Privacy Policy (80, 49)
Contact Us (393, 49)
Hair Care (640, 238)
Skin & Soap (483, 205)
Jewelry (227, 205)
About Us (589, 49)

• • • • •

Transcribe the listing. Every line must match exactly.

Privacy Policy (80, 49)
Contact Us (393, 49)
Hair Care (640, 238)
Skin & Soap (483, 205)
Jewelry (227, 205)
About Us (589, 49)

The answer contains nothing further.